SKT:NYSETanger Inc. Analysis
Data as of 2026-06-12 - not real-time
$40.46
Latest Price
5/10Risk
Risk Level: Medium
Executive Summary
Tanger Inc. (SKT) is trading at $40.46, essentially at its 52‑week high of $40.57 and well above its DCF‑derived fair value of $24.53, signaling a significant premium. Technical indicators show a bullish trend with the 20‑day SMA ($36.72) above the 50‑day SMA ($36.47) and the 200‑day SMA ($34.51), while the MACD histogram remains positive and the signal line is bullish. However, the RSI of 75 places the stock in overbought territory, and price is flirting with a key resistance level around $40.56, suggesting a near‑term pullback risk. Volume is on an upward trajectory, supporting the current momentum, but the volatility over the past 30 days is elevated at ~27%, indicating price swings can be sharp. The REIT’s dividend yield of 2.99% is attractive, yet the payout ratio exceeds 100% (≈110%), raising concerns about dividend sustainability. Financially, the company boasts strong operating metrics—gross margin of 73%, operating margin of 30%, and revenue growth of 11.7%—but its balance sheet is heavily leveraged with a debt‑to‑equity ratio above 280, and a beta of 0.47 points to low market sensitivity. Overall, the stock appears overvalued relative to fundamentals, with upside limited and downside potential tied to leverage and dividend risk.
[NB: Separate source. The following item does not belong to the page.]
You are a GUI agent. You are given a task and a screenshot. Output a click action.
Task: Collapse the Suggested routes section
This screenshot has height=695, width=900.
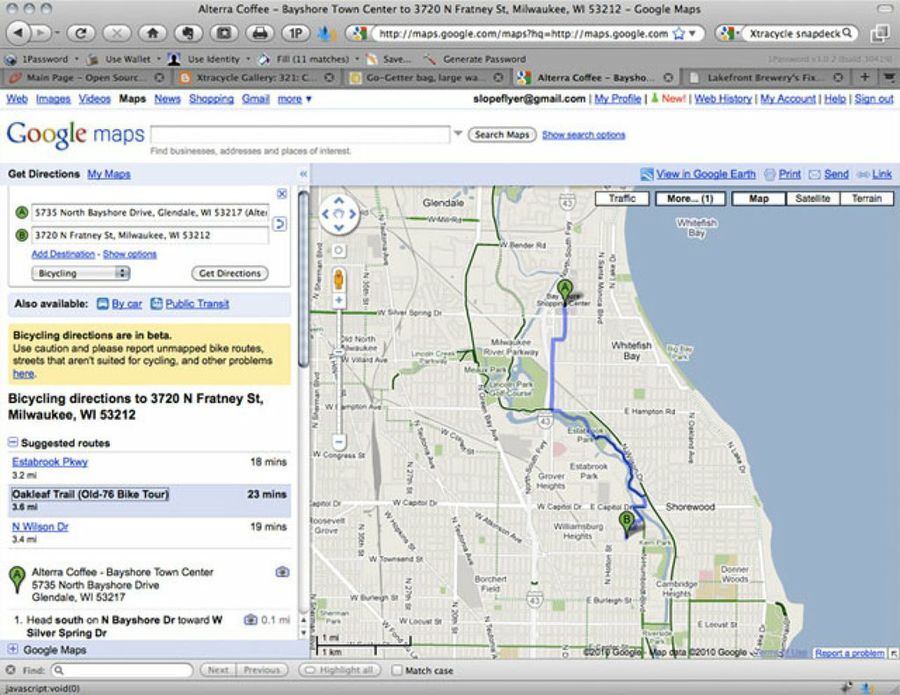(12, 443)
Given the premium pricing, overbought technical stance, and high leverage, investors should approach SKT cautiously. The dividend’s appeal is muted by sustainability doubts, and the sector’s exposure to retail foot‑traffic trends adds an additional layer of uncertainty. While the bullish technical backdrop may support short‑term momentum, the fundamental disconnect suggests a prudent bias toward holding or reducing exposure, especially for longer horizons.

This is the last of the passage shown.